CBC continues to react to yesterday’s announcement of the detection of gravitational waves. What will the gravitational observatories of the near future discover, I wonder?
Gravitational waves, ripples in space-time predicted by Einstein’s general theory of relativity 100 years ago, have finally been detected.
“Ladies and gentlemen, we have detected gravitational waves. We did it,” announced Dave Reitze, executive director of the U.S.-based Laser Interferometer Gravitational-Wave Observatory (LIGO) at a news conference Thursday morning.
Scientists said gravitational waves open a door for a new way to observe the universe and gain knowledge about enigmatic objects like black holes and neutron stars. By studying gravitational waves they also hope to gain insight into the nature of the very early universe, which has remained mysterious.
“I think we’re opening a window on the universe,” Reitze said.
“Until this moment we had our eyes on the sky and we couldn’t hear the music,” said Columbia University astrophysicist Szabolcs Marka, a member of the discovery team. “The skies will never be the same.”
[. . .]
The scientific milestone, announced at a news conference in Washington, was achieved using a pair of giant laser detectors in the United States, located in Louisiana and Washington state, capping a long quest to confirm the existence of these waves.
[LINK] On the possible detection of gravitational waves from colliding black holes by LIGO
Adrian Cho’s ScienceMag article notes in detail about something potentially astounding, something scheduled for official release on Friday the 11th but literally causing waves right now.
It’s just a rumor, but if specificity is any measure of credibility, it might just be right.

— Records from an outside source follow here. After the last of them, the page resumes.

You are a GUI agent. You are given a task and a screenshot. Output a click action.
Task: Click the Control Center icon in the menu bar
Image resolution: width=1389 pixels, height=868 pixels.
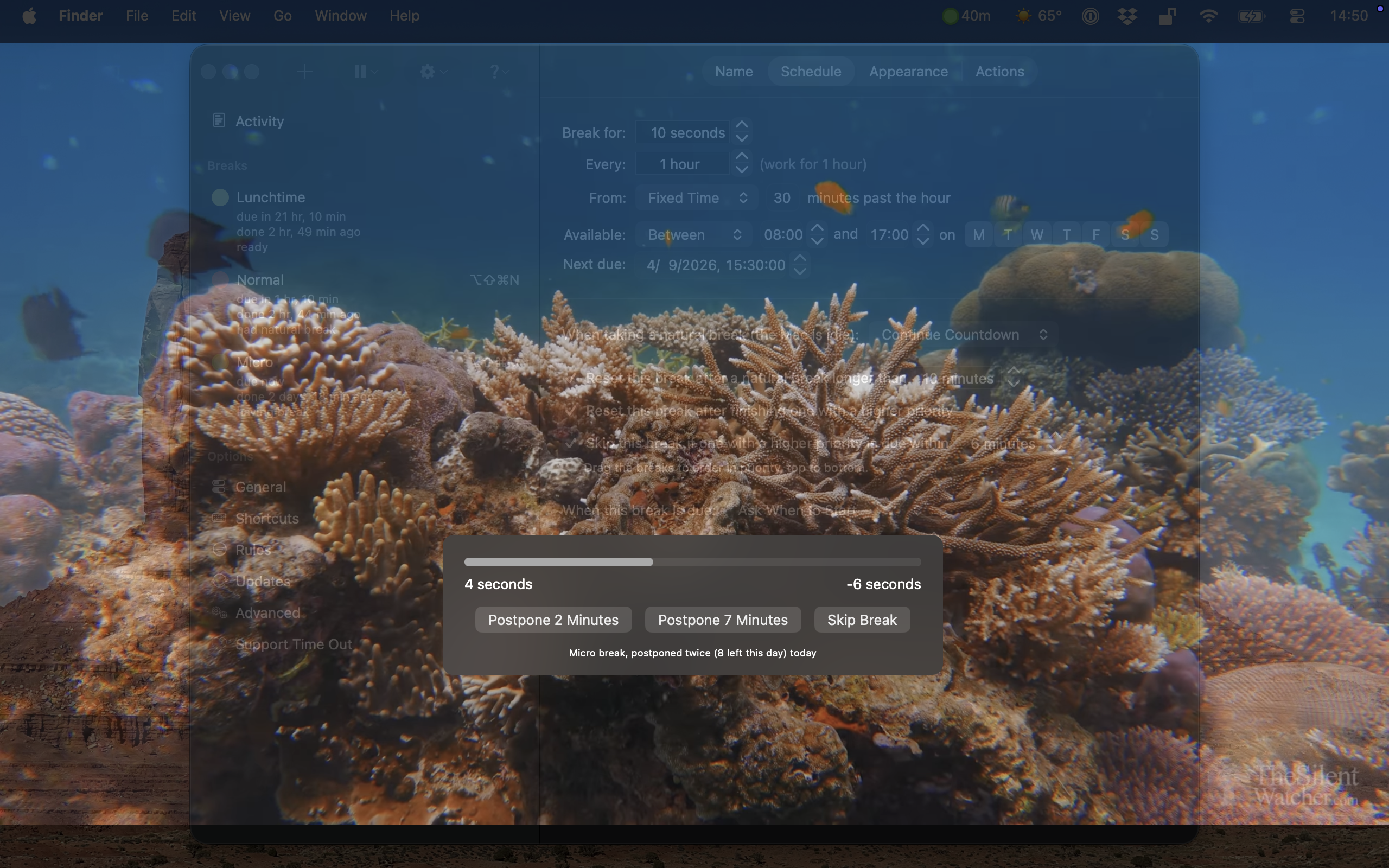(x=1297, y=16)
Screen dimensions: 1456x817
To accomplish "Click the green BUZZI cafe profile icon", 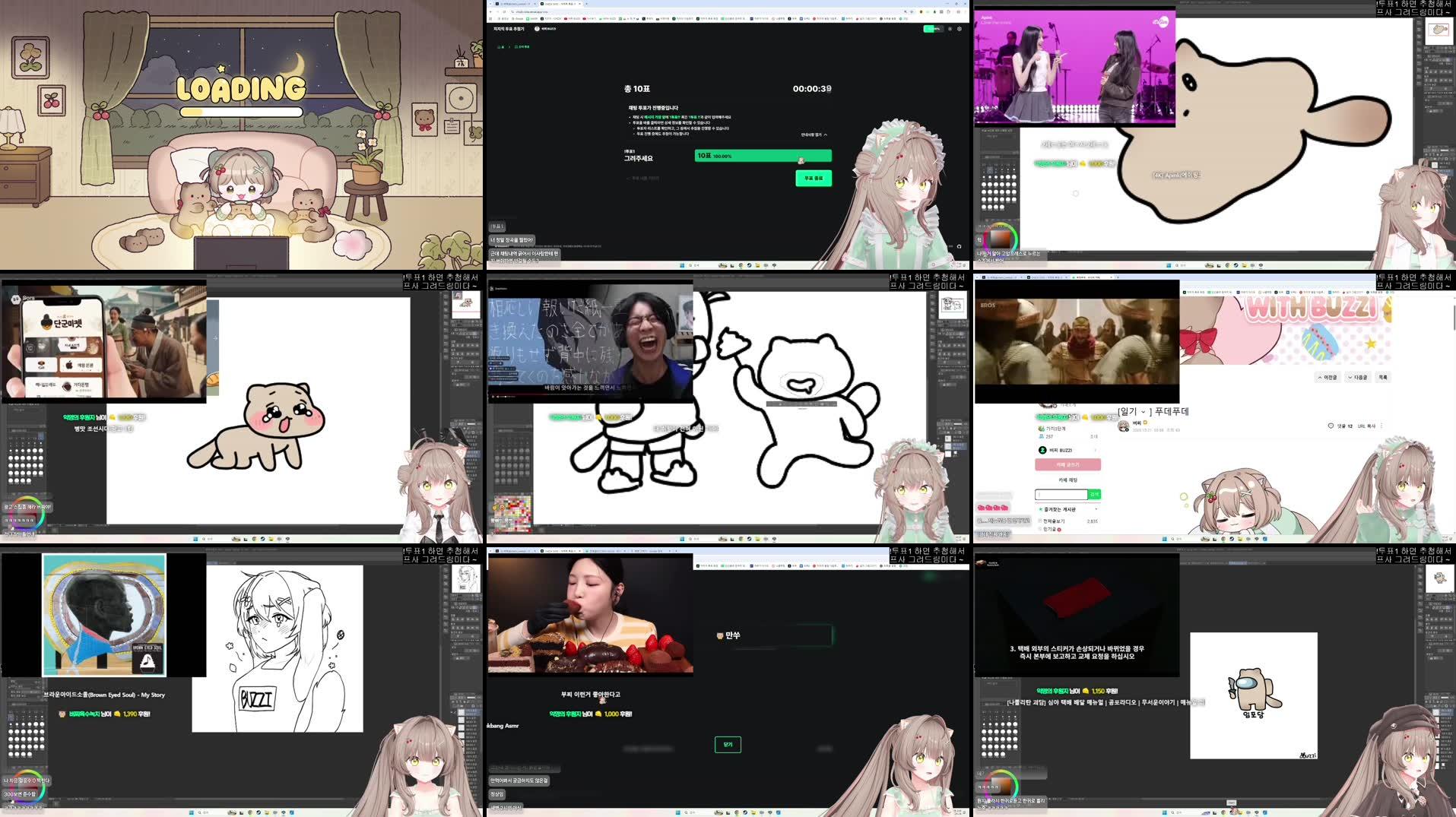I will tap(1042, 450).
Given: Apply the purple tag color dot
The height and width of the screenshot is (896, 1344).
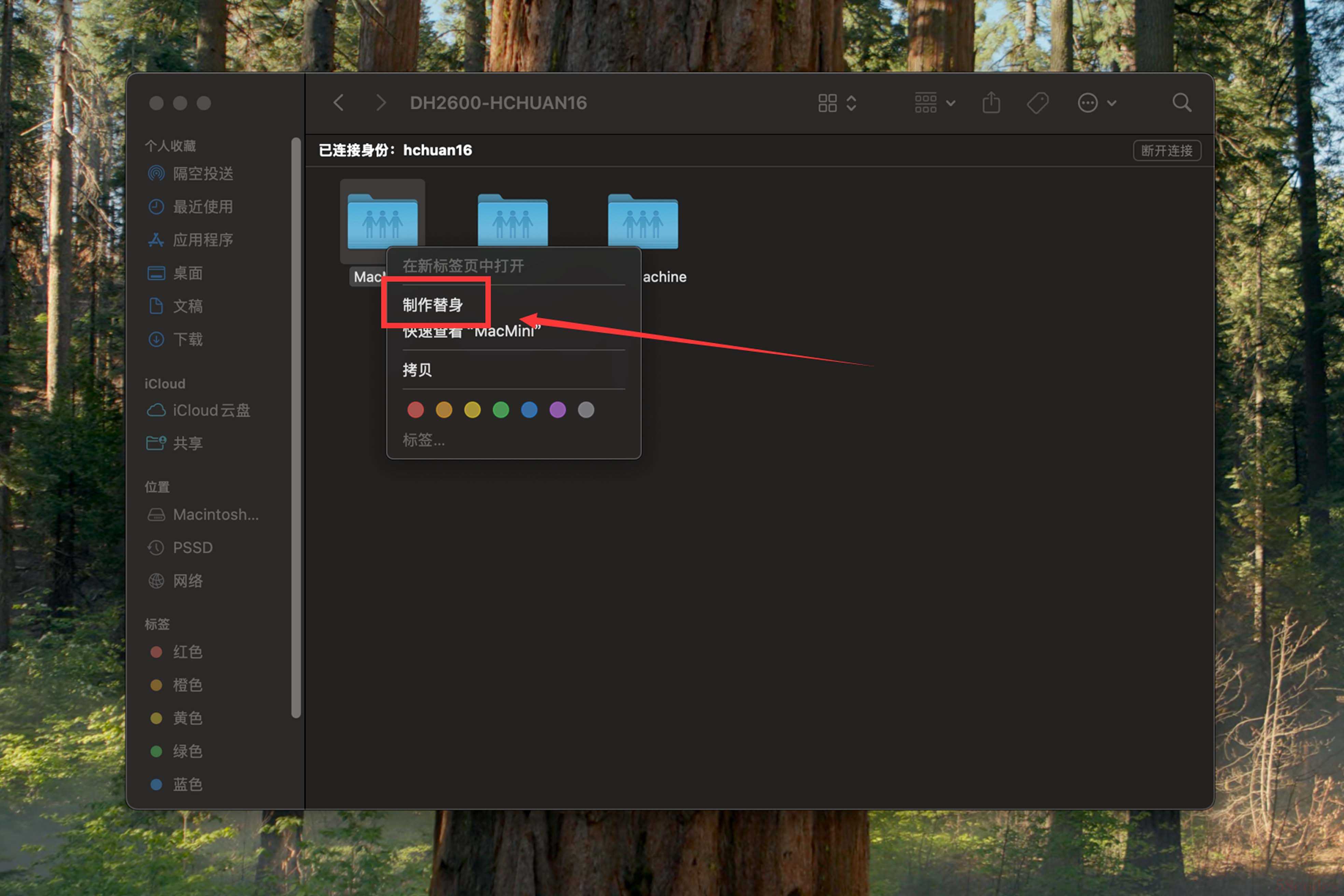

For weeks, gossip has spread around the Internet that researchers with the Laser Interferometer Gravitational-Wave Observatory (LIGO) have spotted gravitational waves—ripples in space itself set off by violent astrophysical events. In particular, rumor has it that LIGO physicists have seen two black holes spiraling into each other and merging. But now, an email message that ended up on Twitter adds some specific numbers to those rumors. The author says he got the details from people who have seen the manuscript of the LIGO paper that will describe the discovery.
“This is just from talking to people who said they’ve seen the paper, but I’ve not seen the paper itself,” says Clifford Burgess, a theoretical physicist at McMaster University in Hamilton, Canada, and the Perimeter Institute for Theoretical Physics in nearby Waterloo. “I’ve been around a long time, so I’ve seen rumors come and go. This one seems more credible.”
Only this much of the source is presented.